2. The code iterates over all sub-lists, calculating min and max of each of them. This is a lot of duplicate work. You can instead iterate only once over the list (with some backtracking):
   1. Set the longest sub-list to the empty list.
   2. Set the working sub-list to a list containing just the first item in the input list.
   3. Set working sub-list min and max to the first item in the working sub-list.
   4. Move along the input list, updating min and max as long as the difference between them ends up being less than one and adding the current item to the working sub-list.
   5. Once you encounter a number which makes the difference between min and max more than one (or the end of the list, at which point you'd terminate after this step), check if the working sub-list is longer than the longest sub-list and update the latter if so.
   6. Once you encounter a number which makes the difference between min and max more than one you can't simply start the new working sub-list from that list item, because valid sub-lists may overlap (for example, [1, 1, 2, 3] has valid sub-lists [1, 1, 2] and [2, 3]). At this point you need to set the new working sub-list to include all the items at the tail end of the previous working sub-list which make a valid sub-list with the new item (if any).
   7. Go to 3 until you reach the end of the list.

Tool support

1. black can automatically format your code to be more idiomatic, for example adding spaces around infix mathematical operators like +.
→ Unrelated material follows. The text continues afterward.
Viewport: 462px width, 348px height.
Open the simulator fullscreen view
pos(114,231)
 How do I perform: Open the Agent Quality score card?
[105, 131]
2. flake8 can give you more hints to write idiomatic Python beyond black:

    [flake8]
    ignore = W503,E203
   

3. I would then recommend validating your type hints using a strict mypy configuration:

    [mypy]
    check_untyped_defs = true
    disallow_any_generics = true
    disallow_untyped_defs = true
    ignore_missing_imports = true
    no_implicit_optional = true
    warn_redundant_casts = true
    warn_return_any = true
    warn_unused_ignores = true
   

   In your case it looks like the type of arr should be Iterable[int] and the output is int.